_Given request_
Arrange the entries as a Markdown table with columns No. and Entry Line, one numbered row per line and no rows for blank lines. Begin at the first line of the entries and stop after the line containing "click(682, 181)".
------ Data provided
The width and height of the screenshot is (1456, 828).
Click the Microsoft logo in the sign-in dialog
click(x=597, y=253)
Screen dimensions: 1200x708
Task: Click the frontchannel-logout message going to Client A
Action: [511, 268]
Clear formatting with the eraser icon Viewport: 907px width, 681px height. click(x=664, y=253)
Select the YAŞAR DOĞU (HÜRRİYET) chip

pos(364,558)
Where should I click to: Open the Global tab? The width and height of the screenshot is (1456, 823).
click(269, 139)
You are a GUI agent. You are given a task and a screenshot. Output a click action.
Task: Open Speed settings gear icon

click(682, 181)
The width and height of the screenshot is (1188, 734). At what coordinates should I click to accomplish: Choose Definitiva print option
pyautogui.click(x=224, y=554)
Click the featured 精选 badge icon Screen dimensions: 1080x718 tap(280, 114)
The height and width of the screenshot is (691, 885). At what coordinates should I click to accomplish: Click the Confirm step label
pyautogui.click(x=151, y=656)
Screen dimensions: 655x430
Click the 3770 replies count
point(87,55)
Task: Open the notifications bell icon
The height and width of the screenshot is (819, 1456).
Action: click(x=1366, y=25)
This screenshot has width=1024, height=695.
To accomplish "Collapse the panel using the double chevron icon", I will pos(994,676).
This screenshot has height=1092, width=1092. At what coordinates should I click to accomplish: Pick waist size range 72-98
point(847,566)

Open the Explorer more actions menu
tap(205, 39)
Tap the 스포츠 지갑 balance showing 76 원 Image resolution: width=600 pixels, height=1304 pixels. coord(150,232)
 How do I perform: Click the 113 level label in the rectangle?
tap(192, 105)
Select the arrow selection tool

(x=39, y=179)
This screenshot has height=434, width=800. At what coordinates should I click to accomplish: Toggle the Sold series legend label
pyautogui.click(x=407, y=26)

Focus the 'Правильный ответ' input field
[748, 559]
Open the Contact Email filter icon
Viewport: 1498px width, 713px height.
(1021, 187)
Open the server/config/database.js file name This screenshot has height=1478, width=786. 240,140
------------
_Answer to the task_
| No. | Entry Line |
|---|---|
| 1 | The width and height of the screenshot is (1456, 828). |
| 2 | Click the Microsoft logo in the sign-in dialog |
| 3 | click(x=597, y=253) |
| 4 | Screen dimensions: 1200x708 |
| 5 | Task: Click the frontchannel-logout message going to Client A |
| 6 | Action: [511, 268] |
| 7 | Clear formatting with the eraser icon Viewport: 907px width, 681px height. click(x=664, y=253) |
| 8 | Select the YAŞAR DOĞU (HÜRRİYET) chip |
| 9 | pos(364,558) |
| 10 | Where should I click to: Open the Global tab? The width and height of the screenshot is (1456, 823). |
| 11 | click(269, 139) |
| 12 | You are a GUI agent. You are given a task and a screenshot. Output a click action. |
| 13 | Task: Open Speed settings gear icon |
| 14 | click(682, 181) |